→ **DESCRIPTION OF THE TASK**
Could you print every line from the first one of the records below through the line containing "Given: Click the calendar", with both included and nothing else?

→ **Records contained in a dataset**

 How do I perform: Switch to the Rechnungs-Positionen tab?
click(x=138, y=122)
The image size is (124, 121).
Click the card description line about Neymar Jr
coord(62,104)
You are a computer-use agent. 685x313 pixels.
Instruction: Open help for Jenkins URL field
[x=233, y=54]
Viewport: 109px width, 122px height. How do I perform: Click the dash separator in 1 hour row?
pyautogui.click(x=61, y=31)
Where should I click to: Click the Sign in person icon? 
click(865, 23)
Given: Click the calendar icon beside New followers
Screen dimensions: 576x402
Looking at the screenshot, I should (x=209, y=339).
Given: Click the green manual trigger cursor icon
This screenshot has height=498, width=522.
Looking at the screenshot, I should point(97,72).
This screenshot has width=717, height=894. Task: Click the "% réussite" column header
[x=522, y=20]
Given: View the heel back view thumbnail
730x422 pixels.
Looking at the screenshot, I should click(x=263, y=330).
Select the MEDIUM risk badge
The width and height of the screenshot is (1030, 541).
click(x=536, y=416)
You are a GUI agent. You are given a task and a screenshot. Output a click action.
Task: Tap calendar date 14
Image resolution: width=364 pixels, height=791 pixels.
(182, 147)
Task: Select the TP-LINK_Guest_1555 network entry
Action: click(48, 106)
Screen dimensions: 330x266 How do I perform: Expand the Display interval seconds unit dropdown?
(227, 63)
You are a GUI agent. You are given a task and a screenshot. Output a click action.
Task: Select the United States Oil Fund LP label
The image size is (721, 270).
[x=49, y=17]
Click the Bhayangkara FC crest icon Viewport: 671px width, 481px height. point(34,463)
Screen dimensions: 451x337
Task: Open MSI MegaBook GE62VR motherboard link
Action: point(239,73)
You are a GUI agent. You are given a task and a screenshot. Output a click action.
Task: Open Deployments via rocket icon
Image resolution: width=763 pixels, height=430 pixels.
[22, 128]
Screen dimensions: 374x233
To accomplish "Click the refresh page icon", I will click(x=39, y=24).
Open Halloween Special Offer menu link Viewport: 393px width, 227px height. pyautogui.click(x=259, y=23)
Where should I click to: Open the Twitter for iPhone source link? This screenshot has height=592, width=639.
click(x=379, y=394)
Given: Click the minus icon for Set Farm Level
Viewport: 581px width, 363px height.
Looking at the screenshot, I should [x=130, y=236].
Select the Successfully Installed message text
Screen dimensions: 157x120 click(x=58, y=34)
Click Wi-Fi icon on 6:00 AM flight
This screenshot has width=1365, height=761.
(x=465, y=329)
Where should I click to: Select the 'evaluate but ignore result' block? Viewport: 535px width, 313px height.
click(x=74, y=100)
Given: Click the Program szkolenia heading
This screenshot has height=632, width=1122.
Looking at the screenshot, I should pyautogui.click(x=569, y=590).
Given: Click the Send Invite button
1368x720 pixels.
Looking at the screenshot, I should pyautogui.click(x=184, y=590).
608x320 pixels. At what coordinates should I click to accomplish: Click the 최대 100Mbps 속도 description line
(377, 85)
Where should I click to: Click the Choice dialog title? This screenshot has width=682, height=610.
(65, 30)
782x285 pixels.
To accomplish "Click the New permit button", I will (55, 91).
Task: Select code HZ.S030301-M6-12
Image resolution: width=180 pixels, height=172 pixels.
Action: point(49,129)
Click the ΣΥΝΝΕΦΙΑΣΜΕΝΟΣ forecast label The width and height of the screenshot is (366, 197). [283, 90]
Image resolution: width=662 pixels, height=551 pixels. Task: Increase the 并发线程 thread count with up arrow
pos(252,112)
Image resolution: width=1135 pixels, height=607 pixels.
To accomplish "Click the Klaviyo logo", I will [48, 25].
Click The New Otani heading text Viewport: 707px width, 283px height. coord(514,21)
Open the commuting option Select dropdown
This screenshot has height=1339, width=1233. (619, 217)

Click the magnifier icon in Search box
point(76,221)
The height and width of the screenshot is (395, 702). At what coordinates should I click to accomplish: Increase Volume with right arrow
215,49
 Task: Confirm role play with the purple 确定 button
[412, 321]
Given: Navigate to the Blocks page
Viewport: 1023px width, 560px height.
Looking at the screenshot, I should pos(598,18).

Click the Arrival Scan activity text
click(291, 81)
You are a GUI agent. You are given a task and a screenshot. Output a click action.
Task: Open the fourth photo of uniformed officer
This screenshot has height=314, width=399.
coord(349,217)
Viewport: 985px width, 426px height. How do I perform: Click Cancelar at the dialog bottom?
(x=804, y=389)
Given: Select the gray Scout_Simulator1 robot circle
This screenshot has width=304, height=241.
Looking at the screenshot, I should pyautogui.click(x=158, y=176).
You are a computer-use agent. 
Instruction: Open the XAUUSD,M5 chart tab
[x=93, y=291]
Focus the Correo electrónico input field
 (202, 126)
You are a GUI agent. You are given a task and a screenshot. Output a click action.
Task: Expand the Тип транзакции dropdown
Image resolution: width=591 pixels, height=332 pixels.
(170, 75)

→ **RESPONSE**
 How do I perform: Switch to the Rechnungs-Positionen tab?
click(x=138, y=122)
The image size is (124, 121).
Click the card description line about Neymar Jr
coord(62,104)
You are a computer-use agent. 685x313 pixels.
Instruction: Open help for Jenkins URL field
[x=233, y=54]
Viewport: 109px width, 122px height. How do I perform: Click the dash separator in 1 hour row?
pyautogui.click(x=61, y=31)
Where should I click to: Click the Sign in person icon? 
click(865, 23)
Given: Click the calendar icon beside New followers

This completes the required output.